In June 2023, Sequoia announced that it would be splitting off Sequoia China as a separate entity and would be completed by 31 March 2024. This came at a time of rising tensions in China–United States relations where Chinese leaders did not want to see US investors reaping rewards from their companies and US leaders did not want to see money being used to invest in Chinese technology such as semiconductors. However Sequoia denied that rising tensions were the reasons for the split. Sequoia China would be rebranded as HongShan (a pinyin romanisation of its Chinese name, which means redwood) in English but its Chinese name remained the same. Going forward, the firm will be raising capital as a Chinese venture capital firm rather than as the Chinese arm of an American venture capital firm.

=== HongShan (2023 to present) ===

In July 2023, HongShan announced that it had set up an office in Singapore and was making plans to use it as a base to invest in Southeast Asia. It was speculated that it would be competing with Peak XV Partners, the Indian and Southeast Asian investment arm of Sequoia China that was also split off in June 2023. HongShan has stated there are no plans to open an office in the US.

In October 2023, the United States House Select Committee on Strategic Competition between the United States and the Chinese Communist Party asked Sequoia in a letter to provide details about investments in artificial intelligence and other high-tech sectors made by it and HongShan. Members also questioned Sequoia if its decision to split-off HongShan would insulate some capital flows from US regulatory scrutiny.
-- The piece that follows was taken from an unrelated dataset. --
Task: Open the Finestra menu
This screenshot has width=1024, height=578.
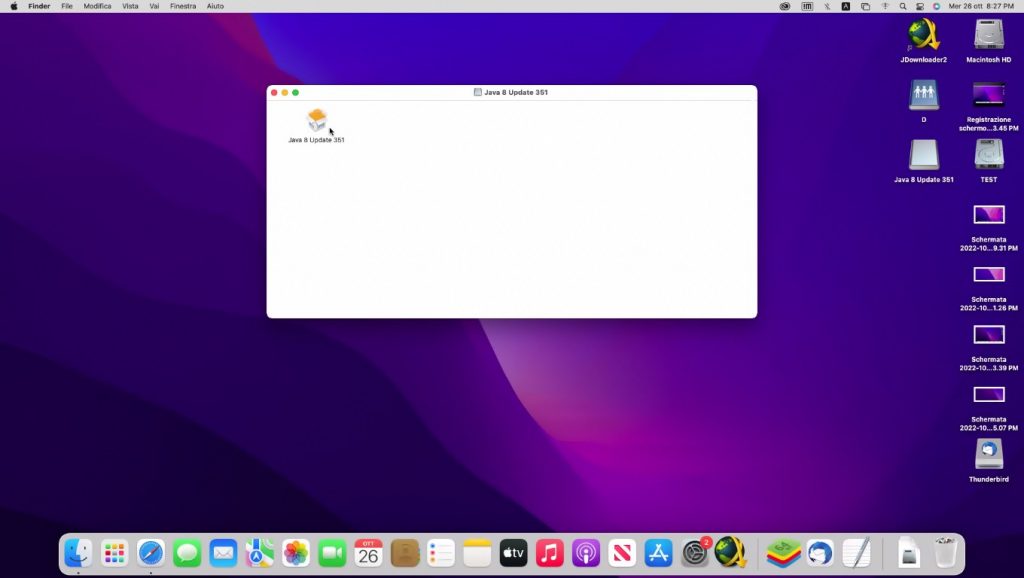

This was because HongShan relied on limited partners to finance deals so the split would not stop US institutional investors from continuing to invest in it. In addition, members also stated HongShan would be likely to scrap the national security screening mechanism that Sequoia had created to evaluate investments by its companies. Members also accused HongShan of funnelling US capital into investments that contributed to human rights abuses and military modernisation with examples being DeepGlint and ByteDance. Additional requests included identifying any limited partners domiciled in China or that manage funds for state-owned or affiliated entities and to confirm the number of HongShan's limited partners that are US investors. So far US limited partners were not targeted and institutional investors that invest in Hongshan are confident they can continue their relationship with HongShan after the United States Department of the Treasury finalises restrictions on outbound investment mandated by an executive order.

In November 2023, it was reported that despite scrutiny from US lawmakers, several new investors signed on with HongShan. They include CalPERS and University of Washington Investment Management. Existing investors such as CPP Investment Board and Regents of the University of California added additional commitments.

In July 2024, HongShan raised its first new fund as a separate entity. It raised 18 billion RMB ($2.5 billion) for its new fund to invest in startups.

In October 2024, HongShan set up a London office to look for investment opportunities in Europe with plans to make overseas investments.

In November 2024, it was reported HongShan was struggling to deploy its large cash pile in a sluggish domestic market and tightening US controls.

In 2025, HSG acquired a majority stake in the audio equipment maker Marshall Group. The deal, valued at $1.1 billion, became HSG's largest investment in Europe.

HSG opened an office in Tokyo, Japan in February 2025.

In September 2025, HSG was shortlisted together with EQT, The Carlyle Group, and Boyu Capital to bid for a controlling stake in Starbucks' China operations.

In October 2025, Bayer AG was reported to be selling its global Avelox antibiotics business to HSG.

In December 2025, HSG acquired a majority stake in Italian luxury fashion company Golden Goose.

In August 2026, Bloomberg reported that HSG had held preliminary talks with investors to raise at least $1.2 billion for an early-stage fund targeting artificial intelligence, healthcare, and consumer companies. The fund would be the firm's first dollar-denominated vehicle since its separation from Sequoia Capital.